* TASK 1 *
Reproduce the passage on Alaska's dividend distribution plan from "In response to" up to and including "id., at 469-471.".
* TASK 2 *
In the passage on Alaska's dividend distribution plan, restate the paragraph beginning "In fact, newcomers seem more likely" in shorter form, keeping its main points.
* TASK 3 *
Extend the passage on Alaska's dividend distribution plan, picking up right after its final sentence.

* PASSAGE PROVIDED *

◆ ◆ ◆

These purposes were enumerated in the first section of the Act creating the dividend distribution plan, 1980 Alaska Sess. Laws, ch. 21, § 1(b):

“(b) The purposes of this Act are
“(1) to provide a mechanism for equitable distribution to the people of Alaska of at least a portion of the state’s energy wealth derived from the development and production of the natural resources belonging to them as Alaskans;
“(2) to encourage persons to maintain their residence in Alaska and to reduce population turnover in the state; and
“(3) to encourage increased awareness and involvement by the residents of the state in the management and expenditure of the Alaska permanent fund (art. IX, sec. 15, state constitution)."

Thus we need not speculate as to the objectives of the legislature.

In response to the argument that the objectives of stabilizing population and encouraging prudent management of the Permanent Fund and of the State’s natural resources did not justify the application of the dividend program to the years 1959 to 1980, the Alaska Supreme Court maintained that the retrospective aspect of the program was justified by the objective of rewarding state citizens for past contributions. 619 P. 2d, at 461-462, n. 37. See also dissenting opinion of Justice Dimond, id., at 469-471.

In fact, newcomers seem more likely to become dissatisfied and to leave the State than well-established residents; it would thus seem that the State would give a larger, rather than a smaller, dividend to new residents if it wanted to discourage emigration. The separation of residents into classes hardly seems a likely way to persuade new Alaskans that the State welcomes them and wants them to stay.

◆ ◆ ◆

* EXTRACTED RECORDS *
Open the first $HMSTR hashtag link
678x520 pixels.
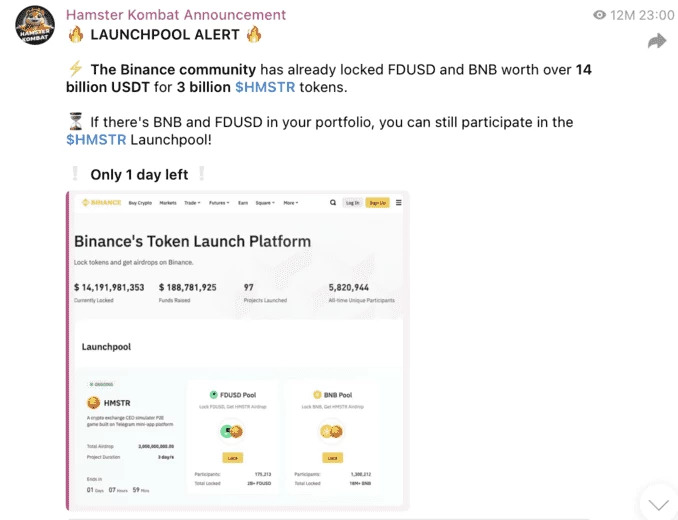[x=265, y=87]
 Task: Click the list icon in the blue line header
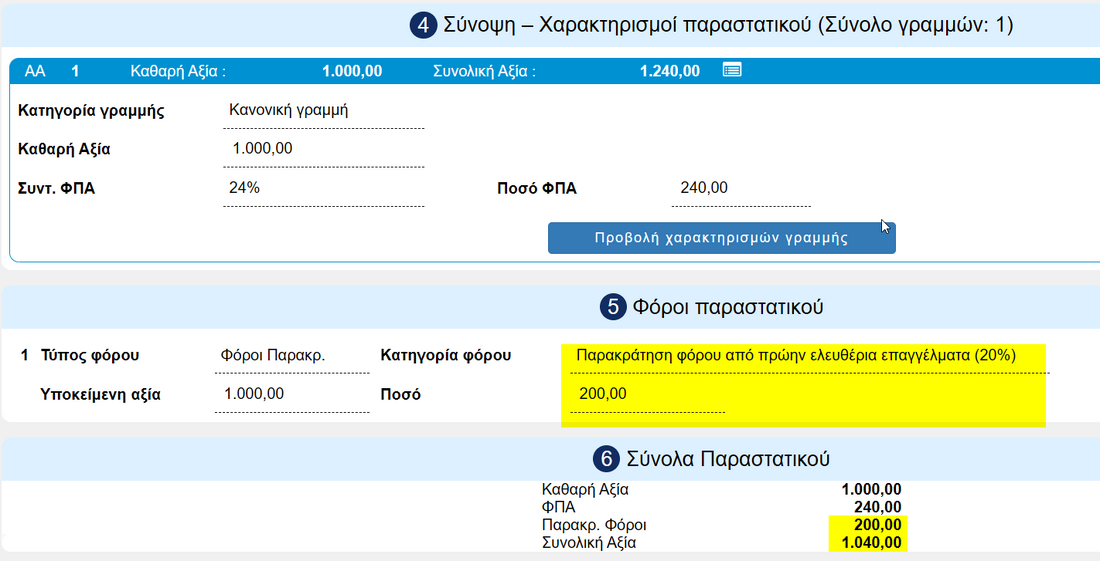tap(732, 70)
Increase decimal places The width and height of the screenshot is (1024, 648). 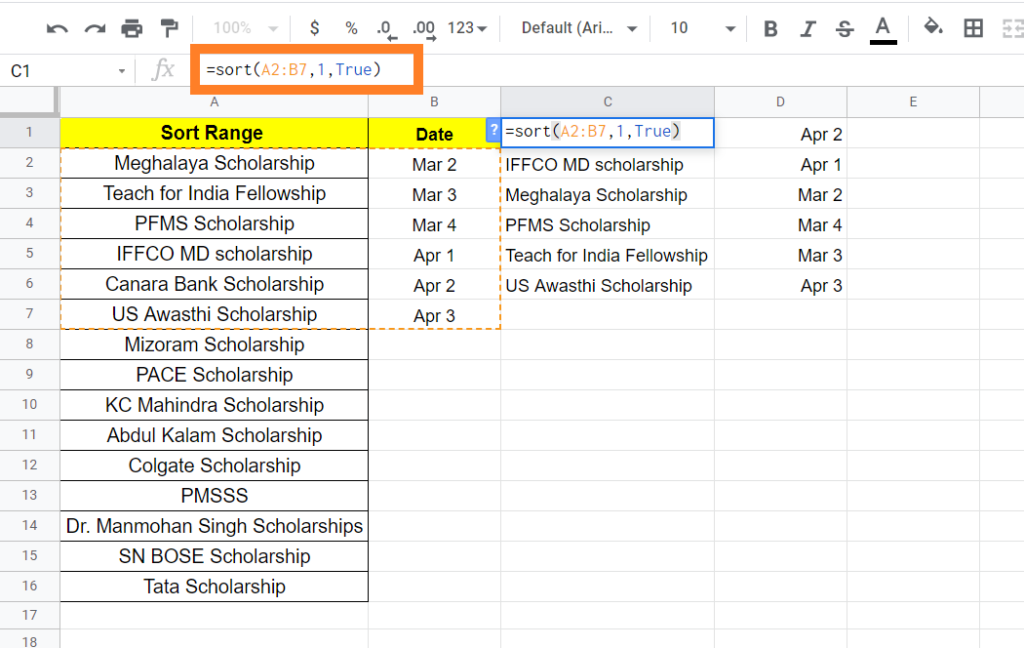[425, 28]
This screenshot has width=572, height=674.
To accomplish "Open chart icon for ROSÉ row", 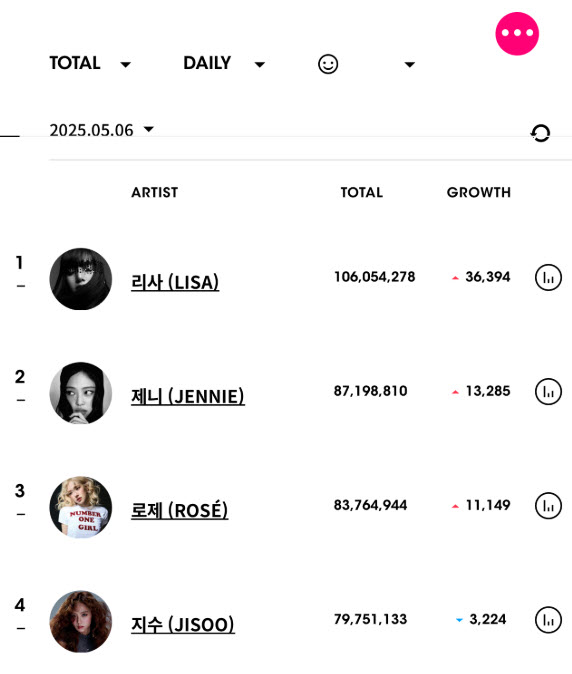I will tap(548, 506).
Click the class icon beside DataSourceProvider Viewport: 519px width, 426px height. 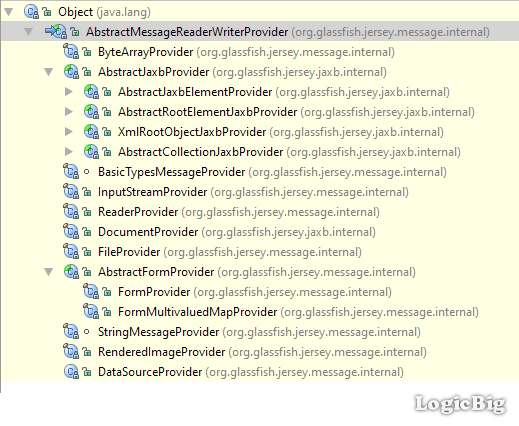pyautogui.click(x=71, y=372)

◆ ◆ ◆

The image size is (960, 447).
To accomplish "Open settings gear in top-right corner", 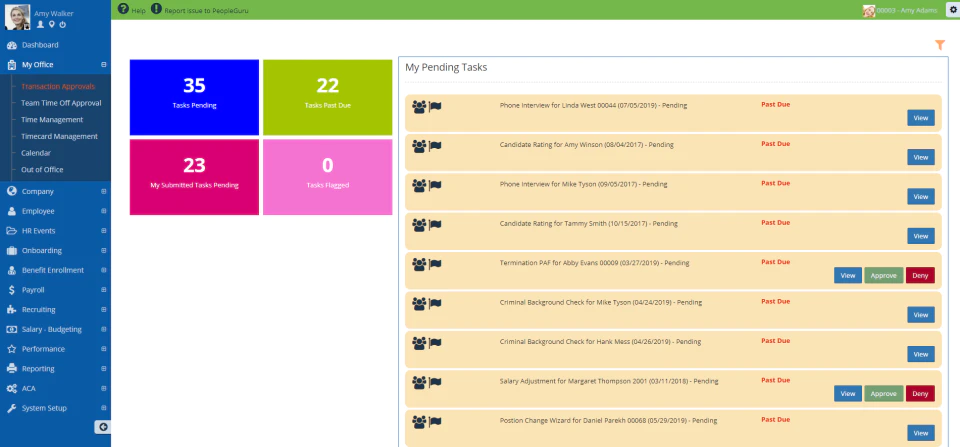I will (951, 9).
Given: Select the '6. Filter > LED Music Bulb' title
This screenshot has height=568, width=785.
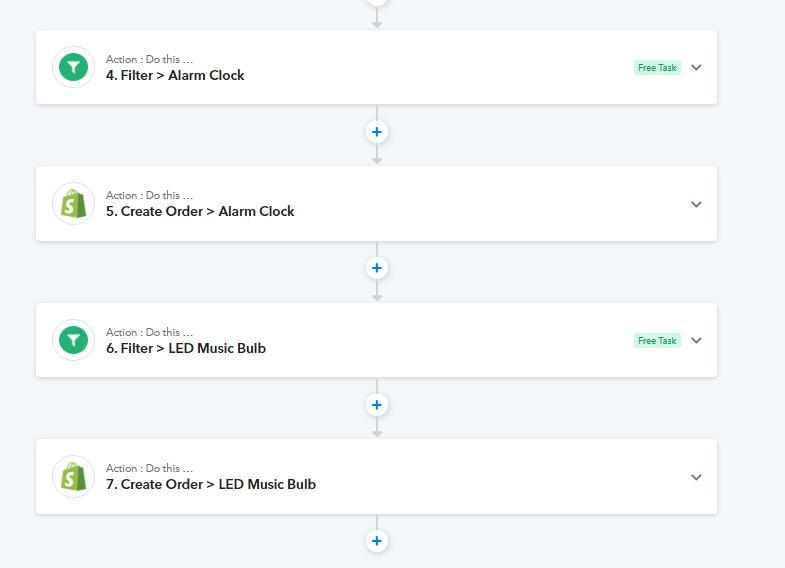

◆ ◆ ◆

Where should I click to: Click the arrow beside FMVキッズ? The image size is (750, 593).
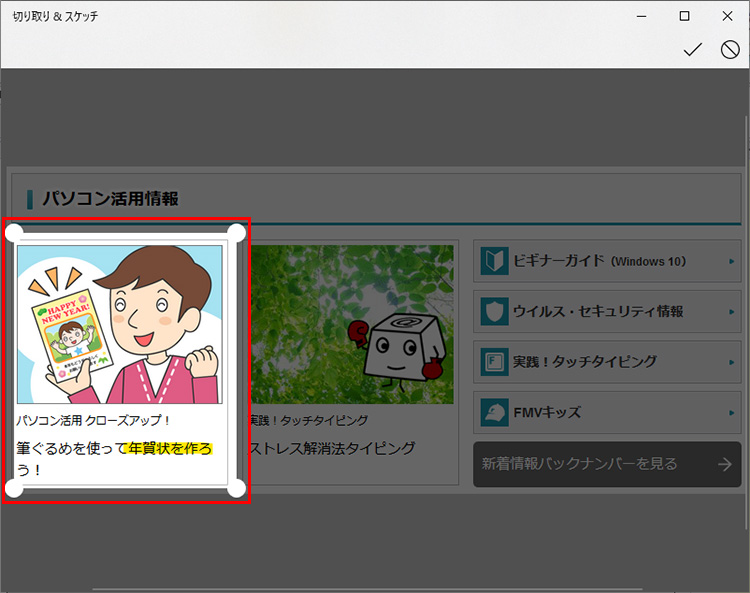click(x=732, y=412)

◆ ◆ ◆

* EXERCISE ANSWER 1 *
In response to the argument that the objectives of stabilizing population and encouraging prudent management of the Permanent Fund and of the State’s natural resources did not justify the application of the dividend program to the years 1959 to 1980, the Alaska Supreme Court maintained that the retrospective aspect of the program was justified by the objective of rewarding state citizens for past contributions. 619 P. 2d, at 461-462, n. 37. See also dissenting opinion of Justice Dimond, id., at 469-471.

* EXERCISE ANSWER 2 *
Newcomers appear more likely than well-established residents to become dissatisfied and leave Alaska. A State wanting to discourage emigration would therefore give new residents a larger dividend, not a smaller one. Splitting residents into classes is unlikely to convince new Alaskans that the State welcomes them and wants them to stay.

* EXERCISE ANSWER 3 *
Of course, the State’s objective of reducing population turnover cannot be interpreted as an attempt to inhibit migration into the State without encountering insurmountable constitutional difficulties. See Shapiro v. Thompson, 394 U. S., at 629.

Even if the objective of rewarding past contributions were valid, it would be ironic to apply that rationale here. As Representative Randolph noted during debate in the state legislature on the dividend statute:

“The pipeline is the entity that has allowed us all this latitude to do all the things we’re considering doing, not only today but throughout the session. And without. . . newcomers, we couldn’t have built that pipeline. Without their skill, without their ability, without their money, the pipeline wouldn’t be there. So I get a little bit tired of — and I’ve got a hunch an *64awful lot of people who have been here five or six or seven or ten years, whatever we knock off as newcomers, get a little bit tired of being chastized and penalized and discriminated against for having not been born here or not have been here 30 or 40 or 50 years."

Apportionment would thus be prohibited only when it involves “fundamental rights” and services deemed to involve “basic necessities of life.” See Memorial Hospital v. Maricopa County, 415 U. S., at 259.

“Such a power in the States could produce nothing but discord and mutual irritation, and they very clearly do not possess it.” Passenger Cases, 7 How. 283, 492 (1849) (Taney, C. J., dissenting).

Starns v. Malkerson, 326 F. Supp. 234 (Minn. 1970), summarily aff’d, 401 U. S. 985 (1971), cannot be read as a contrary decision of this Court. First, summary affirmance by this Court is not to be read as an adoption of the reasoning supporting the judgment under review. Fusari v. Steinberg, 419 U. S. 379, 391 (1975) (concurring opinion). See also Colorado Springs Amusements, Ltd. v. Rizzo, 428 U. S. 913, 920-921 (1976) (BRENNAN, J., dissenting); Edelman v. Jordan, 415 U. S. 651, 671 (1974). Moreover, as we pointed out in Vlandis v. Kline, 412 U. S. 441, 452-453, n. 9 (1973), we considered the Minnesota one-year residency requirement examined in Stams a test of bona fide residence, not a return on prior contributions to the commonweal.